A gauge of "alive channels" can be reconstructed from the delta between connection.added and connection.removed. A gauge of "routable connections" should also subtract retired. @ydbjs/telemetry does this with an in-memory Map<DriverIdentity, ConnectionState>.

Subscribing

import { channel, tracingChannel } from 'node:diagnostics_channel'

channel('ydb:driver.ready').subscribe((msg) => {
  console.log('driver ready', msg)
})

tracingChannel('tracing:ydb:driver.discovery').subscribe({
  start(ctx) {
    // ctx.driver.database === '/local'
  },
  asyncEnd(ctx) {
    // discovery round succeeded
  },
  error(ctx) {
    // ctx.error is the failure
  },
})

⚠️ Subscribers must be safe

node:diagnostics_channel invokes subscribers synchronously, on the publishing thread. Any exception thrown inside a subscriber propagates up the call stack and will disrupt the SDK — a buggy subscriber can break a Driver.ready(), abort a discovery round, or leak a gRPC channel.
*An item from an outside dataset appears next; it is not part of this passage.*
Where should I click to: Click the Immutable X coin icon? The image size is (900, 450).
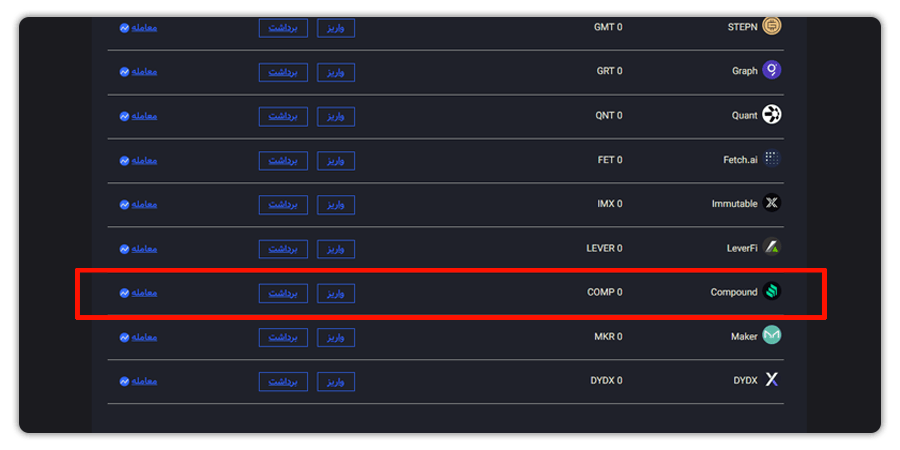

@ydbjs/core does not wrap your subscribers. It is your responsibility to keep them safe:

channel('ydb:driver.ready').subscribe((msg) => {
  try {
    metrics.driverReady.add(1, { database: msg.driver.database })
  } catch (err) {
    // Never let a metrics failure escape — log it locally and move on.
    console.error('telemetry subscriber failed', err)
  }
})

The same applies to tracingChannel handlers (start, asyncEnd, error, etc.) — each must be self-contained and never throw.

Stability

Channel names and payload field names follow semantic versioning. Adding new optional fields is a minor change; renaming or removing fields is a major change. Treat the channel names and payload shapes as a public API surface.

Development

Building the Package

npm run build

Running Tests

npm test

For watch mode during development:

npm run test:watch

License

This project is licensed under the Apache 2.0 License.